Limerick solicitor Robin Lee found guilty of misconduct

David Hurley


David Hurley

Solicitor Robin Lee was found guilty of professional misconduct by a Solicitors Disciplinary Tribunal

Solicitor Robin Lee was found guilty of professional misconduct by a Solicitors Disciplinary Tribunal

A PROMINENT Limerick solicitor who failed to comply with a direction of the Taxing Master to fully refund the estate of a deceased farmer has been found guilty of professional misconduct.

Robin Lee – a partner in Lees Solicitors in Kilmallock – was brought before a Solicitors Disciplinary Tribunal on foot of  a complaint by a brother of the farmer.

During the hearing, Mr Lee insisted he had made a mistake and he denied his actions amounted to professional misconduct.

The Tribunal heard the solicitor had been retained to handle the estate of the late Richard Leonard – a farmer from Kilmallock – who died in 2008.

His brother, retired publican Noel Leonard,  made a complaint to the Taxing Master in 2010 claiming the fees charged by Mr Lee were excessive.

In a detailed ruling which was handed down in November 2014, Taxing Master Declan O’Neill reduced the total amount of the bill from €30,572.34 (excluding VAT) to €10,346.75. 

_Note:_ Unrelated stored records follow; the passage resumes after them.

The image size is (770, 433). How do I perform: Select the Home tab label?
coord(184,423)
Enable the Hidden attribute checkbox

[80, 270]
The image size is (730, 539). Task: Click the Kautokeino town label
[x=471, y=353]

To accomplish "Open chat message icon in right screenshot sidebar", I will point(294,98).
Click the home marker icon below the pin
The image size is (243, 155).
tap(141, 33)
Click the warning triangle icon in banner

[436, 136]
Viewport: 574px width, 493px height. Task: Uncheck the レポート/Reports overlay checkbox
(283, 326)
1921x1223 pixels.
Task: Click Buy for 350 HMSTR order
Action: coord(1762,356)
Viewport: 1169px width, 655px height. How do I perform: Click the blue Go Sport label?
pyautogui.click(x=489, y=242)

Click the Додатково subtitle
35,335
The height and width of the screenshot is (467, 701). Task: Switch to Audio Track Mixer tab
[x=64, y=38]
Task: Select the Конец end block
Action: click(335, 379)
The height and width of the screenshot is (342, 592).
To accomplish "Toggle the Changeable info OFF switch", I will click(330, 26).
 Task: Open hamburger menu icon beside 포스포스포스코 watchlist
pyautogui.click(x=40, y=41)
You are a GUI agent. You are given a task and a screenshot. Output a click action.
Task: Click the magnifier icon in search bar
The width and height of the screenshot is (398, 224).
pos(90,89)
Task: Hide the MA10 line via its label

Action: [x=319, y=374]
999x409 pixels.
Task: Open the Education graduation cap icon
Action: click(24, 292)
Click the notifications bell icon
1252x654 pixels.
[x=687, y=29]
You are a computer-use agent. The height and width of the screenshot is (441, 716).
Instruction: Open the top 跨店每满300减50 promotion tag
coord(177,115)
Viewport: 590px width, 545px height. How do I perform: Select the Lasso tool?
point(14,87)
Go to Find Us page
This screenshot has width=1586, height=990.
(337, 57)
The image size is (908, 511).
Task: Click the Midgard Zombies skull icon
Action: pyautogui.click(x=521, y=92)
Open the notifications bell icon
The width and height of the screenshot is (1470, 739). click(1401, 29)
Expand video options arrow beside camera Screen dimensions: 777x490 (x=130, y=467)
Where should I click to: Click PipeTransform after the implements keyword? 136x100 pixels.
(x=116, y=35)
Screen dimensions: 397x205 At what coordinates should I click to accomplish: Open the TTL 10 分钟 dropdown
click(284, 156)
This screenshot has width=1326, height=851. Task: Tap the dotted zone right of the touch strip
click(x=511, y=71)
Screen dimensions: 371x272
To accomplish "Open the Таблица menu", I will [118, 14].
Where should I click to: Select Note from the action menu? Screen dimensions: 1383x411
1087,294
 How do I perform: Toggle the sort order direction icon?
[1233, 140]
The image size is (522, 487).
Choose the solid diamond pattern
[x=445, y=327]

Objecting to a reduction of the fee relating to the “extraction of Grant of Letter of Administration with Will annexed and the general administration of the Estate of the deceased,” Me Lee stated the work "became time consuming beyond the originally anticipated time and work required due to a conflict between the requirements of certain beneficiaries and those of the duly appointed Executrix in the Estate".

The three-person Tribunal heard that Mr Lee did not return the difference despite being directed by the Law Society to do so.

Neasa Bird BL, representing the Law Society, said Mr Lee wrote to the society in February 2016, indicating that he was not prepared to comply with the Taxing Master's order.

Having been given time to consider the matter, cheques were issued by Mr Lee to the beneficiaries of the estate in May 2016.

However, Noel Leonard did not cash his and instead queried the amount of the refund and how it was calculated.

Giving evidence to the Tribunal, Mr Lee admitted he had made a mistake calculating how much was owed.

He said believed the overall sum owed to the estate was around €19,900, when sum actually owed was more than €23,000.

"I was confident my calculations were correct. Unfortunately they weren't," he said.

The solicitor insisted he had not intended to mislead anyone or to withhold money due to beneficiaries of the estate. Ms Bird told the tribunal that this error only became clear to Mr Lee in the days before the Tribunal hearing.

The Tribunal heard all monies owed have now been paid into the client account.

Tribunal chairman Michael Lanigan said it was satisfied Mr Lee was guilty of misconduct when he failed to abide by the Taxing Master's direction.

He said the tribunal was ordering that Mr Lee be censured.

Mr Lee was also ordered to pay €3,000 to the Law Society's Compensation Fund and to pay a contribution of €2,000 towards its legal costs relating to the case.